这个折叠树函数如何在Haskell中工作

Question

Here i am trying to understand this function which folds a tree to one value. It shows that foldTree takes two functions as arguments, it applies first function to the element of the Tree a and then passes the result to second function (b->b->b) which again performs some operation and produces final result.

foldTree :: (a -> b) -> (b -> b -> b) -> Tree a -> b
foldTree f g (Leaf x) = f x
foldTree f g (Node tl tr) = g (foldTree f g tl) (foldTree f g tr) 

I am trying following input to see how it works.

Input 1:  foldTree (*2) (\x y -> x + y) (Leaf 6)
Input 2:  foldTree (*2) (\x y -> x + y) (Node (Node (Leaf 1) (Leaf 2)) (Leaf 4))

It returns

Output 1 : 12
Output 2 : 14

The problem i am facing in understanding is where the second function argument operation is performed? and how it actually passes the values to the second function, apparently second function takes two values as arguments but first function only returns one value... from where the second value is passed? Can i say it took result of first function twice so that x and y values are same? because second function (\\xy -> x + y) takes two arguments? but then result would not be same as mentioned in output 1 and 2.
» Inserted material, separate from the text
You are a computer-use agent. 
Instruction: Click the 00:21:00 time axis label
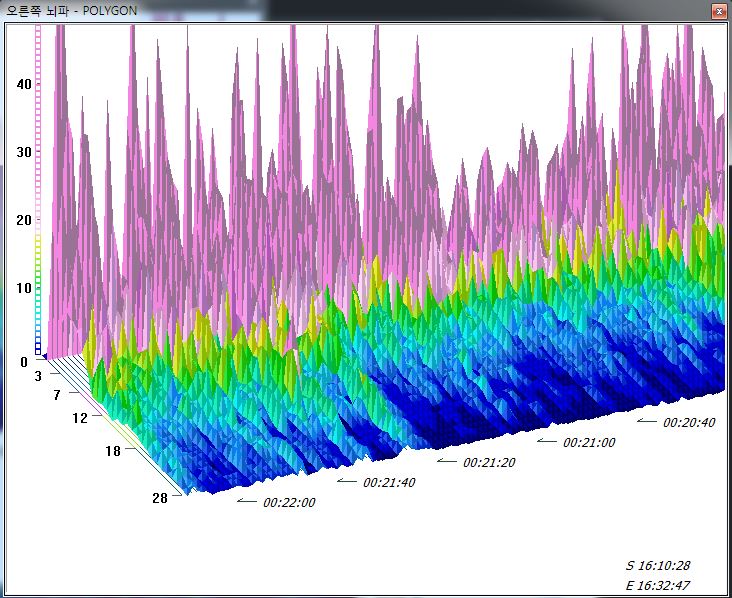tap(589, 442)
Secondly does it return the final result after performing second function or it returns the result after applying only the first function because i am confused even i removed second function it produces the same results.

Thirdly what is the purpose of g here outside of two curly brackets? ***g*** (foldTree fg tl) (foldTree fg tr) it took it as a Data constructor from the start or what? I know data constructor can be constructed as smart constructors but here how it treated.

I am so confused understanding this, may be i am complicating a lot of concepts in this one? Please don't hesitate to go into details.

Answer 1

To understand the result of foldTree fg tree you can use this technique:

• Write down the value of tree using the constructors, eg in your example we have (Node (Node (Leaf 1) (Leaf 2)) (Leaf 4)) .
• Syntactically replace Leaf with f and Node with g . For the previous example, we get (g (g (f 1) (f 2)) (f 4)) .
• Use the definitions of functions f and g to compute the result of the last expression. For the example, we get ((+) ((+) ((*2) 1) ((*2) 2)) ((*2) 4)) which is ((+) ((+) (1*2) (2*2)) (4*2)) which is ((1*2) + (2*2)) + (4*2) which is (2+4)+8 = 14 .

Note how we replace Leaf a unary constructor with f , a unary function, and Node , a binary constructor with g , a binary function. So, we always have the right number of arguments for our functions. More in general, the types will match just fine.